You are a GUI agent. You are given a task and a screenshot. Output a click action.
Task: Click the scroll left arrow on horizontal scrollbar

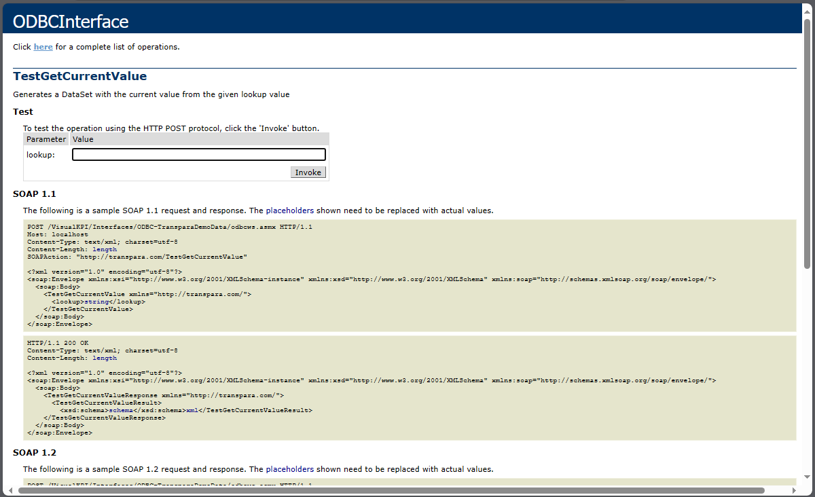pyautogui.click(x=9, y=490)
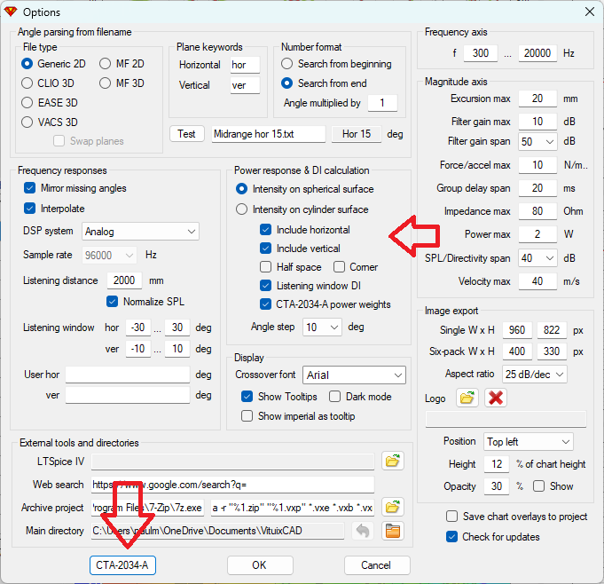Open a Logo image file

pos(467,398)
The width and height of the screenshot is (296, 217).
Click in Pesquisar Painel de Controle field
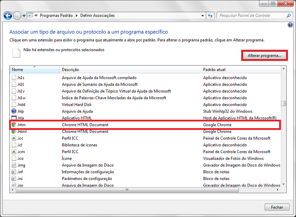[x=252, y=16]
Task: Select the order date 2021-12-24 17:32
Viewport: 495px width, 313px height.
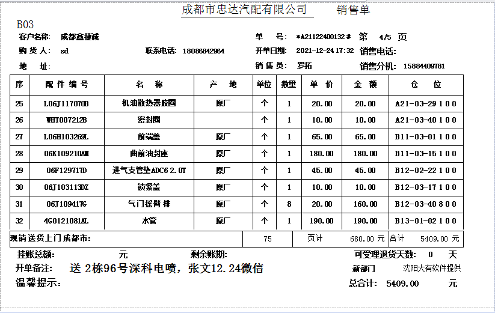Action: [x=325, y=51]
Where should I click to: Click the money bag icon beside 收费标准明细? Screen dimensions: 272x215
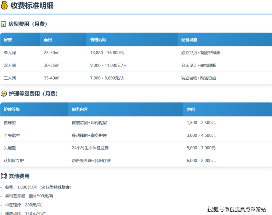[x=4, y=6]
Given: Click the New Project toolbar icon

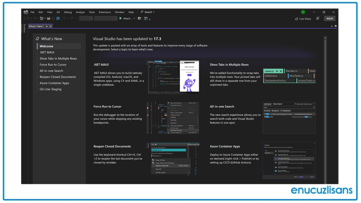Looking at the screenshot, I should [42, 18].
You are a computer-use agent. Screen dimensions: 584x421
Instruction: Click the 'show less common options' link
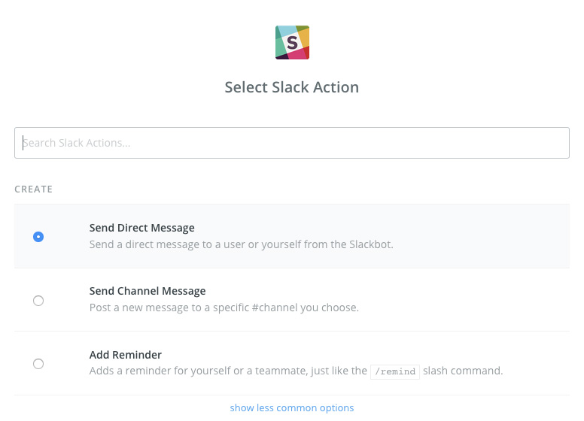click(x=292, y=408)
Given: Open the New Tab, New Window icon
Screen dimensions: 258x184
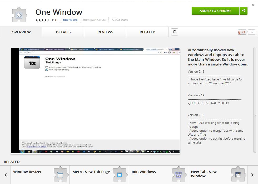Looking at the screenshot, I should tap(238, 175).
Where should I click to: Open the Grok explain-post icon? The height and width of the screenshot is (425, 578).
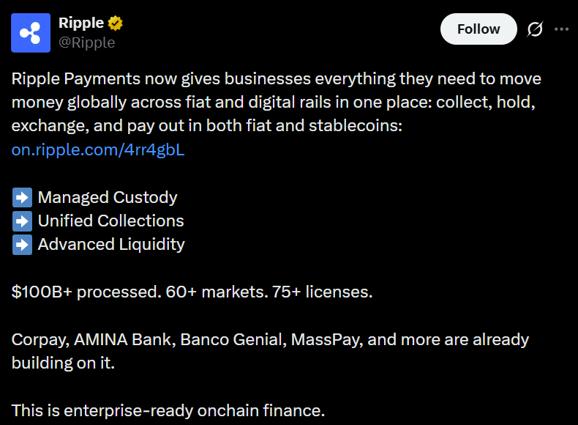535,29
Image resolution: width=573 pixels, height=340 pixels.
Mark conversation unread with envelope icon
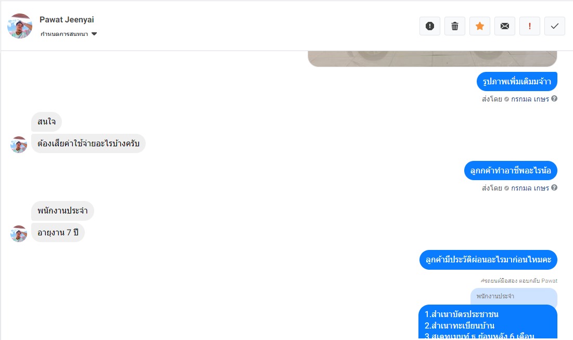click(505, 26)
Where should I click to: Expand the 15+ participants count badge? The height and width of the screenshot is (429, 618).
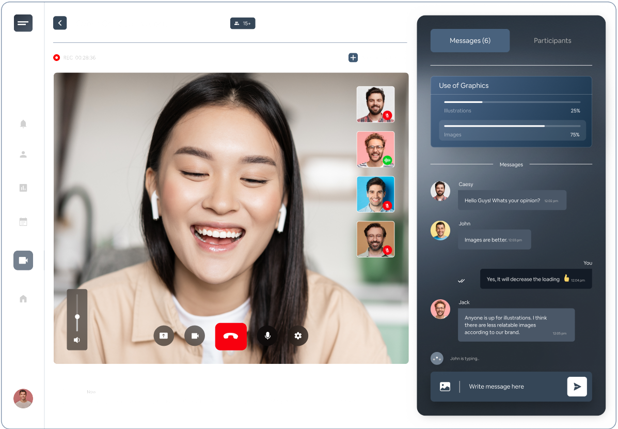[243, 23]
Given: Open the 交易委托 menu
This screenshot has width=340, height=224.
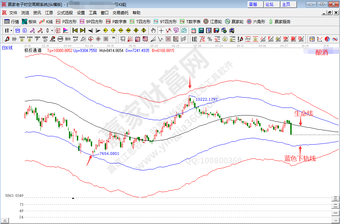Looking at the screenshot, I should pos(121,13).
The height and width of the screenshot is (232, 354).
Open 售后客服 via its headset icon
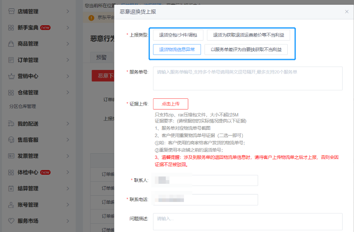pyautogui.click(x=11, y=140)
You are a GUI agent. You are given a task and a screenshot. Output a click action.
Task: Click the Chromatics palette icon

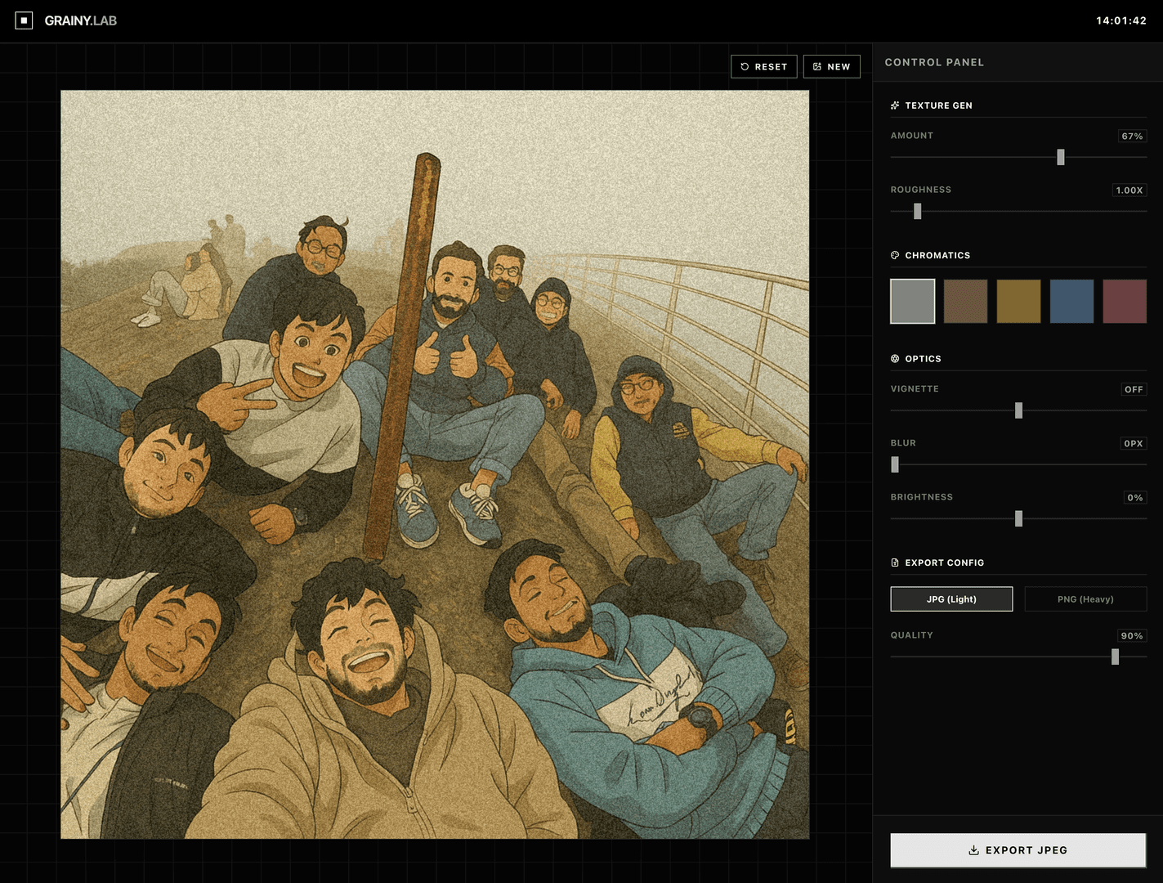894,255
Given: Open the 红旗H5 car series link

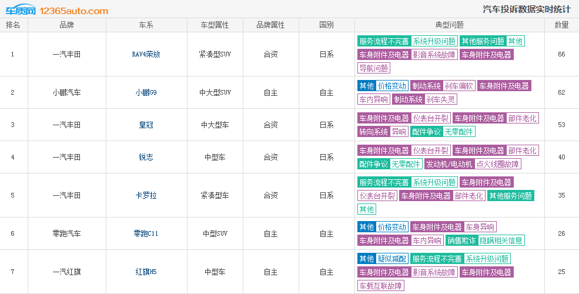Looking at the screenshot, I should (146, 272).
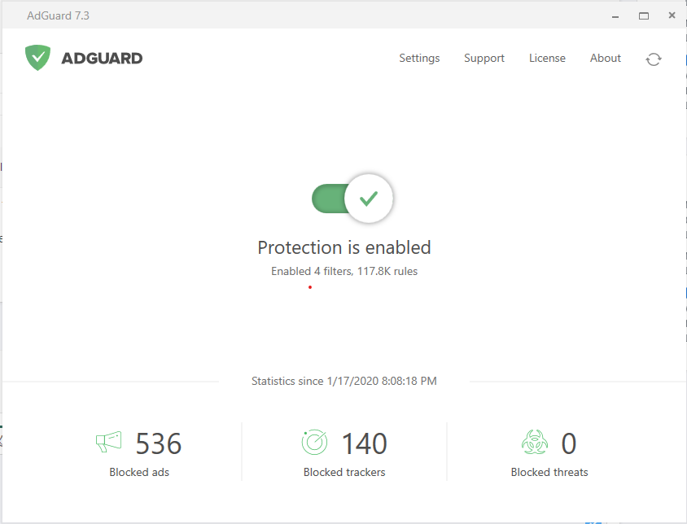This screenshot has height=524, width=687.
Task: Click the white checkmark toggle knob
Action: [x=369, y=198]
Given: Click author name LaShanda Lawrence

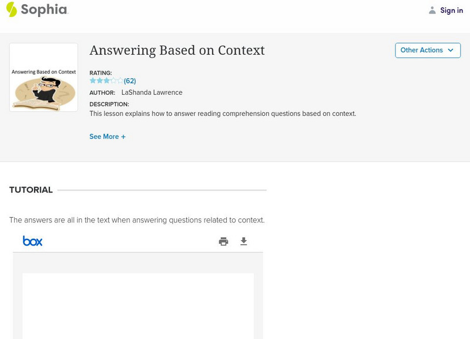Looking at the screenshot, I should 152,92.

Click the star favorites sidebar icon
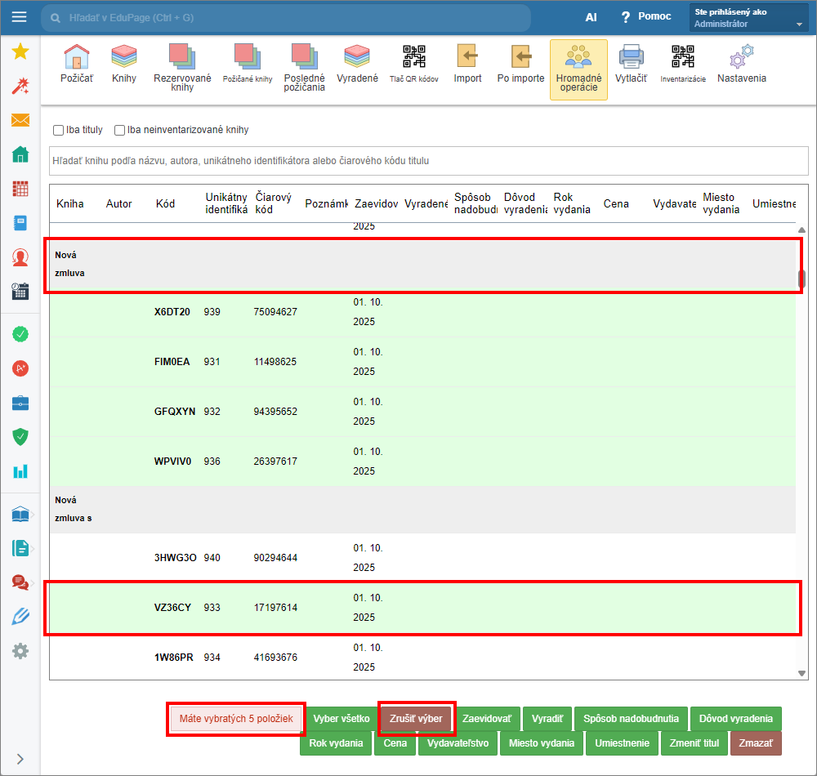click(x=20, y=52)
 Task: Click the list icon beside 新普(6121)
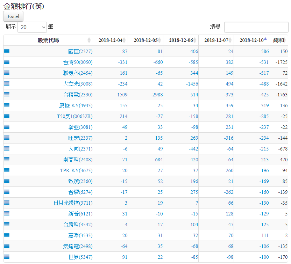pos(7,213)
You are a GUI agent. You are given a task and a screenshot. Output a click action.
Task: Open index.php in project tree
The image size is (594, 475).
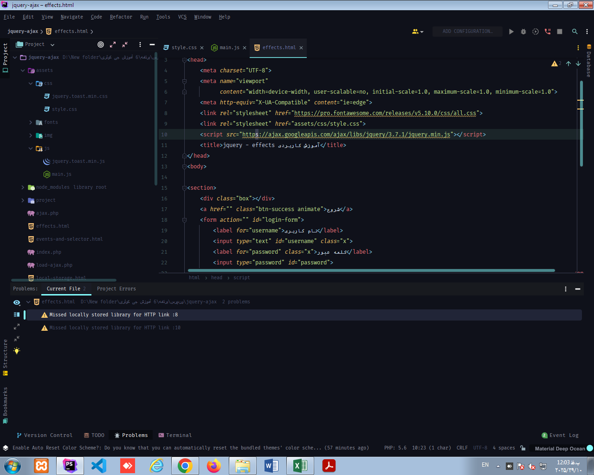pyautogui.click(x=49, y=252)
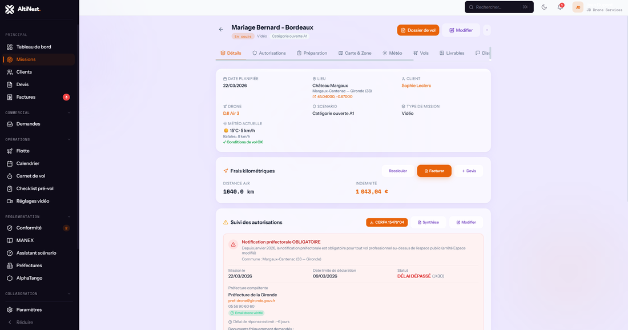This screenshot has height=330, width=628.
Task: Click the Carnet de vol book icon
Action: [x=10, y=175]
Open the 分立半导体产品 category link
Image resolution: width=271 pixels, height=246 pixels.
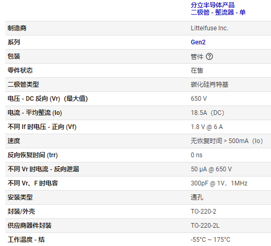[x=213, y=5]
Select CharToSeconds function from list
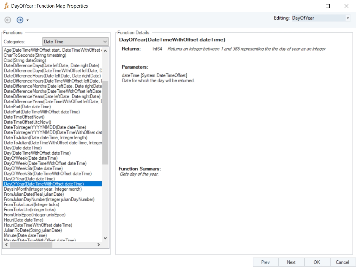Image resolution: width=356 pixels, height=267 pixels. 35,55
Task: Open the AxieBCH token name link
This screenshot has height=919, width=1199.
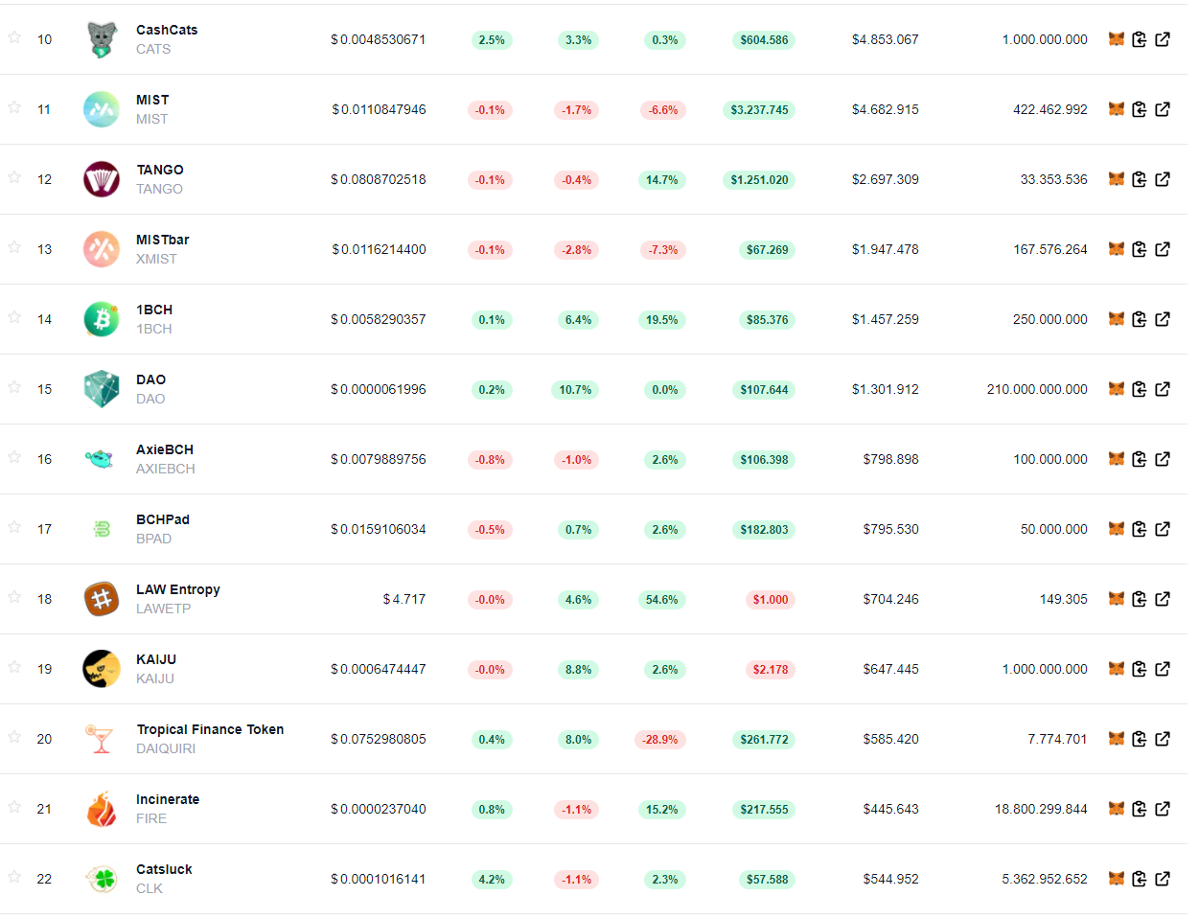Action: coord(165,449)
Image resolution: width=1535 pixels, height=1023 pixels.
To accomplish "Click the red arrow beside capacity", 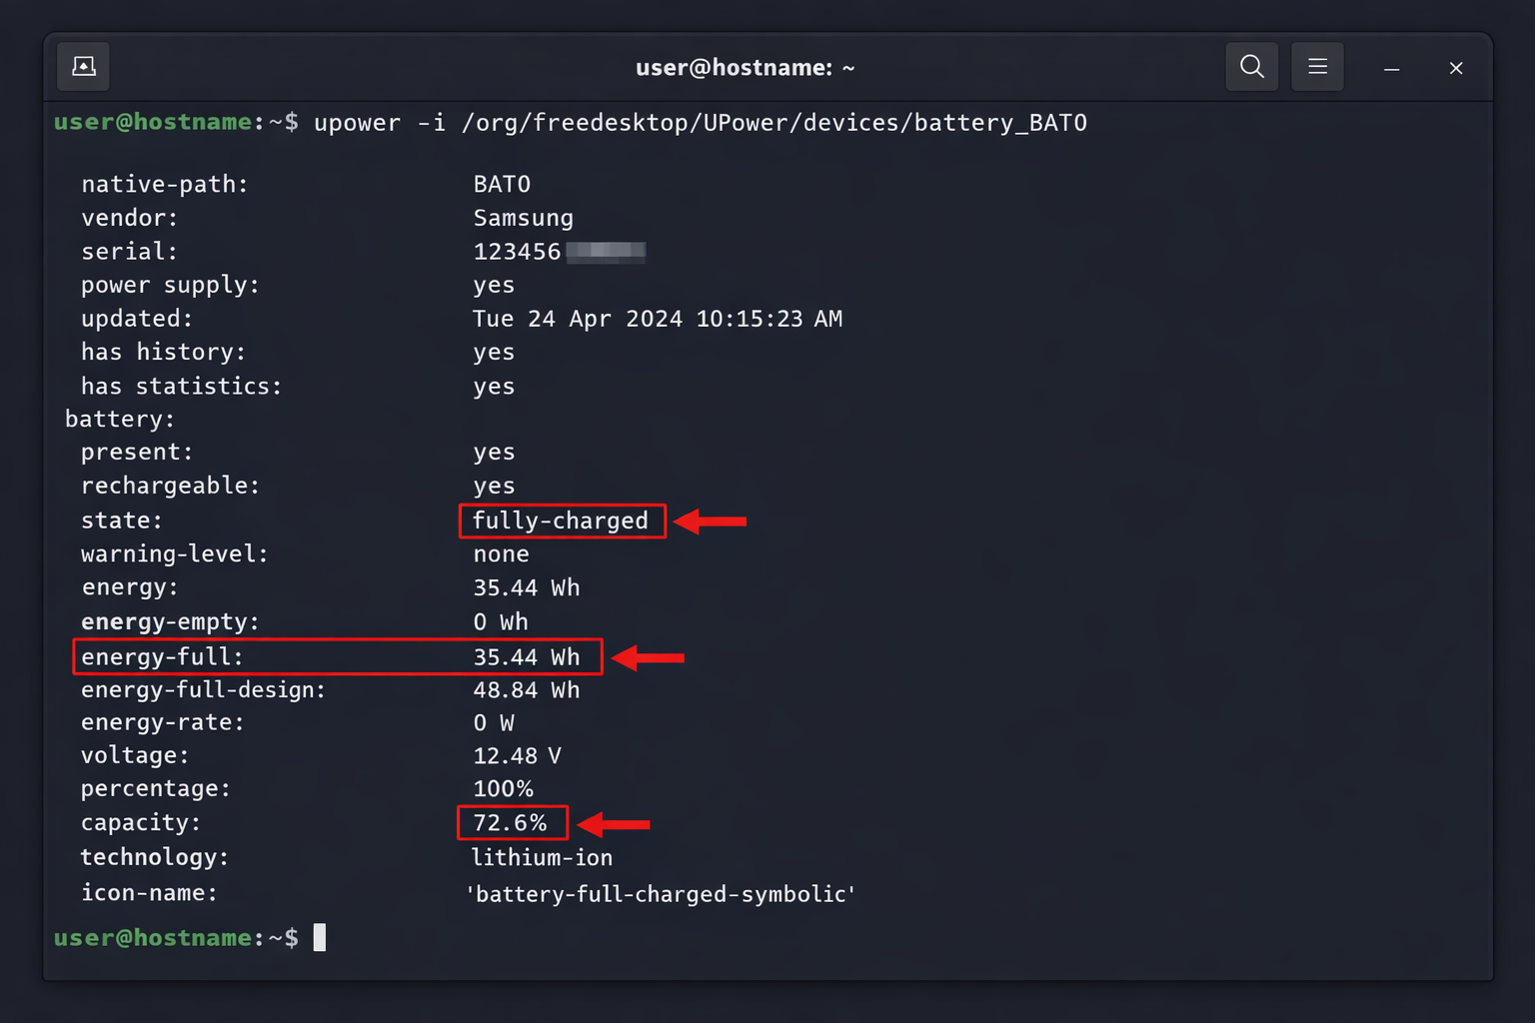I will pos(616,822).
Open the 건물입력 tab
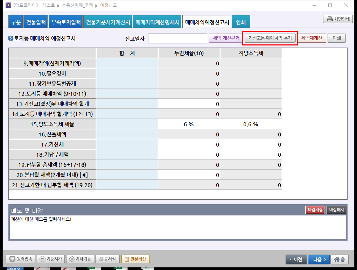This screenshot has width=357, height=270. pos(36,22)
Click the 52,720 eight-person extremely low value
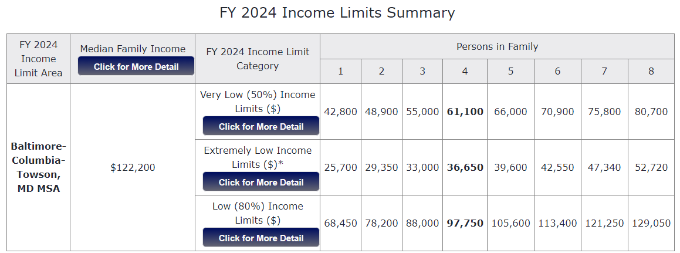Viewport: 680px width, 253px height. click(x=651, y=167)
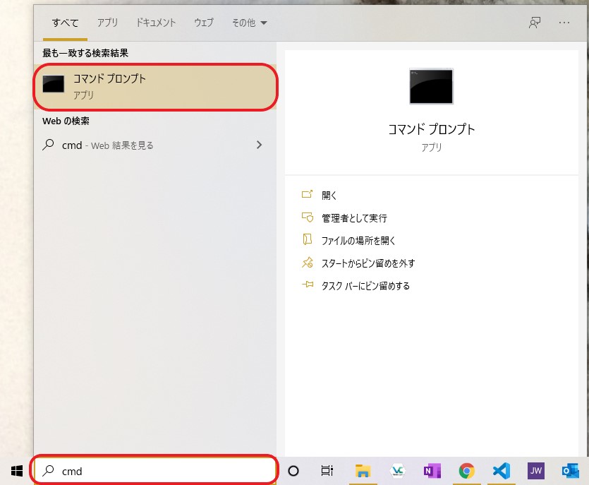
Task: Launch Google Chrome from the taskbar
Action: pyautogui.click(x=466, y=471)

--*--

BRIEF: Transcribe, exactly and without pictures, everything in the data from the line with "Given: Click author name LaShanda Lawrence" down to the line with "Task: Open index.php in project tree", both included.

SOLUTION:
Given: Click author name LaShanda Lawrence

Looking at the screenshot, I should 152,92.

Click the star favorites sidebar icon
click(x=20, y=52)
 Task: Click the list icon beside 新普(6121)
pos(7,213)
You are a GUI agent. You are given a task and a screenshot. Output a click action.
Task: Open index.php in project tree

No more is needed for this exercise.